Ia menjelaskan cuaca ekstrim yang terjadi belakangan ini cukup berpengaruh karena curah hujan sangat tinggi sehingga riskan terhadap penyakit. Salah satu cara yang harus dilakukan untuk menyelamatkannya yaitu harus melakukan daur ulang pengobatan yang tadinya 5-6 hari diperpendek menjadi 3-4 hari.
“Ini kan berarti penggunaan fungisida dan insektisida itu jadi double,”tambahnya.
Rustandi menyebutkan sudah sepuluh tahun ini ia menggarap lahan seluas 5 hektar bekerjasama dengan Pusat Penelitian Teh dan Kina (PPTK) Gambung dengan metode simbiosis mutualisme, saling menguntungkan antara petani dan perusahaan.
“Sistem tanam awalnya kami gunakan sistem replanting dimana tanamannya bervariasi diantaranya yang sekarang sedang saya tanam adalah kentang,” katanya.
Ia mempekerjakan sekitar 25 orang tenaga kerja di lahan perkebunan kentang tersebut dengan sistem upah harian.
“Kalau dibantu tenaga dari luar jadi totalnya bisa sampai 30 orang tenaga kerja,” katanya.
Dari lahan yang digarapnya, Rustandi mengaku bisa menghasilkan kentang industri kisaran 25-30 ton per hektar, sedangkan kentang untuk pembibitan kisaran 10-12 ton per hektar dengan harga kentang sekitar 8 ribu rupiah per kilogramnya.

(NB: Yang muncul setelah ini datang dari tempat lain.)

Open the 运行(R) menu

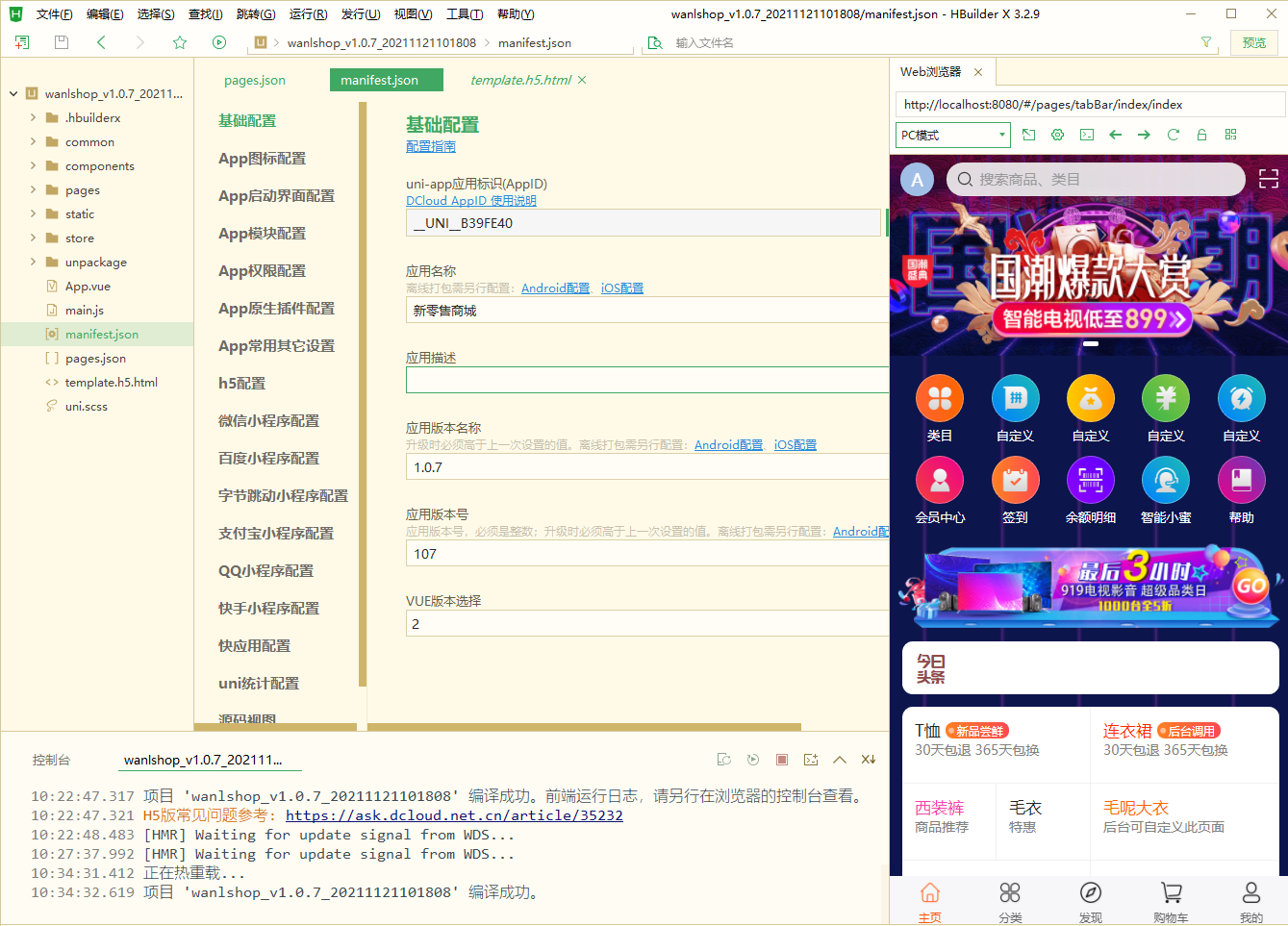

“Tapi kalau sekarang sedang turun harganya, cuma tujuh sampai tujuh ribu lima ratus per kilogramnya,” ujarnya.
Untuk menjaga stabilitas harga, Rustandi mengaku sejak lama sudah mengajukan ke pemerintah agar turun langsung ke lapangan untuk mengatur pola tanam.
“Sektor ini harus nanam ini, sektor itu harus nanam apa, ya mungkin kayak ada pembatasan gitu, yang penting bisa menjaga stabilitas ekonomi dari segi harga mungkin harus menjaga dari segi penanaman itu sendiri,” pungkasnya.